For many involved in the United Kingdom’s mammoth national assessment of university research, the release of the results late last year marked the end of the process, or at least a welcome rest from it. But for a hard core of research-policy wonks, assessment never sleeps. So begins a new phase: assessment of the assessment. A meta-assessment? This is not as insular as it might sound. Policy-makers have to decide whether the original assessment was worthwhile, how to develop it if so, and whether it should be repeated.

University-funding agencies have commissioned independent experts to pick over the results. The first such analysis is published this week, and it deserves a broad audience.

The focus of the report is the collection of innovative (and, to some, controversial) accounts of the societal impact claimed for research. These impacts were reported as part of universities’ submissions to the 2014 Research Excellence Framework (REF), which will be used to help to allocate public funds on the basis of merit (http://results.ref.ac.uk).

One university research group, for example, developed a model and database to quantify pollution of urban water sources. It also analysed peatland drainage systems to work out how to reduce water discolouration by dissolved organic carbon. The outputs of this research helped to improve water quality and the performance of the water industry.

Another group experimented on interventions that rewarded staff in primary health-care centres for their performance, to assess the effects on the quality of care delivery. The work delivered demonstrable impacts both nationally and internationally.

This week’s report, The Nature, Scale and Beneficiaries of Research Impact, was produced by King’s College London and Digital Science, a sister company of Nature’s publishers. It features attractive diagrams of flows between research and impacts, but is heaped with qualifications as to its limitations: the analysis is based on text-mining of the roughly 7,000 submitted impact statements, which, at the time, were not searchable or classified with metadata.

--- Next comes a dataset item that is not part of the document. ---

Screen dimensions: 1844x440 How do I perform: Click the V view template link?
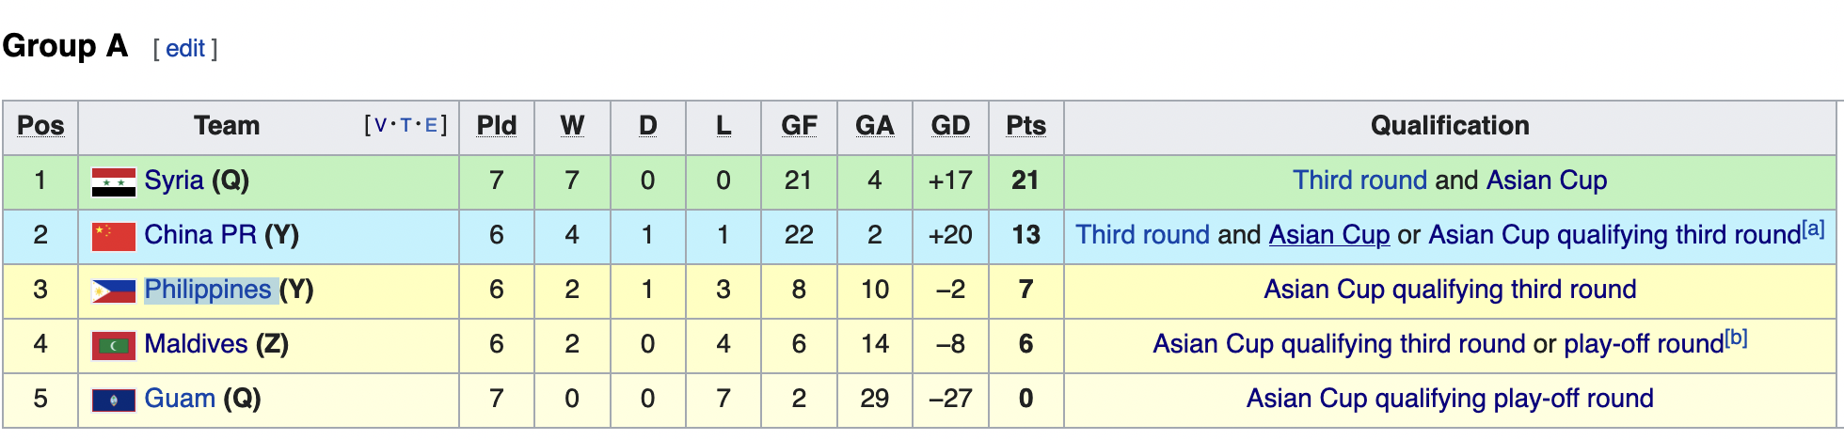click(380, 125)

Nevertheless, some of the report’s broad conclusions are credible. UK academics make contributions that are felt in every country around the world, and have provided a rich variety of narratives about how universities affect policy, cultural development or research commercialization. Multiple fields have impacts on the same broad topics, yet each research field also splashes its impacts over multiple topics. Small institutions have larger societal impacts than is generally recognized.

Applied research can gain its own professional merit and public recognition.

The analysts freely admit that their report is a work in progress: the free-form nature of the REF meant that few impact statements presented information in standardized ways or used the same approaches to evaluate impact numerically. More consensus on approaches and standardization would probably be required to identify the qualitative and quantitative outcomes of research — yet a more prescriptive approach to gathering information might discourage academics from displaying their very diverse and heterogeneous impacts.

At this point, it is worth stepping back and noting the fundamental point. This exercise has shown that societal impacts can be documented and independently assessed.

Each of the assessment panels across academic disciplines has documented the particular steps that it took to assess impact statements, and (assisted by a pilot study) to develop criteria for doing so (see go.nature.com/57wprj).

There will be justified debates about the cost of the exercise, how its outputs are geared to draw university funding, and the incentives to which such assessments will inevitably give rise. But there is a long-term perspective that should be considered.

In a country the size of the United Kingdom, no one should doubt that a significant proportion of the research base should be dedicated to research that tries to understand how the Universe and our planet function, and what makes humans tick. And outstanding performers in such basic research fully deserve the prestige given by prizes and academies.

But there are also outstanding performers in research addresses quite different goals: to directly improve the health, sustainability and resilience of individuals and the state of the world. Some of their work is published in highly specialized journals, but has a relatively broad societal impact.

By showing that standards of impact can be set and performance can be assessed, the REF has demonstrated in principle that applied research can gain its own professional merit and public recognition. Funders and institutions should celebrate, support and reward such achievements just as much as they celebrate prizes and academy memberships for fundamental research. Through such positive incentives and prestige, society at large will obtain a more appropriate balance of returns on its investments in university research.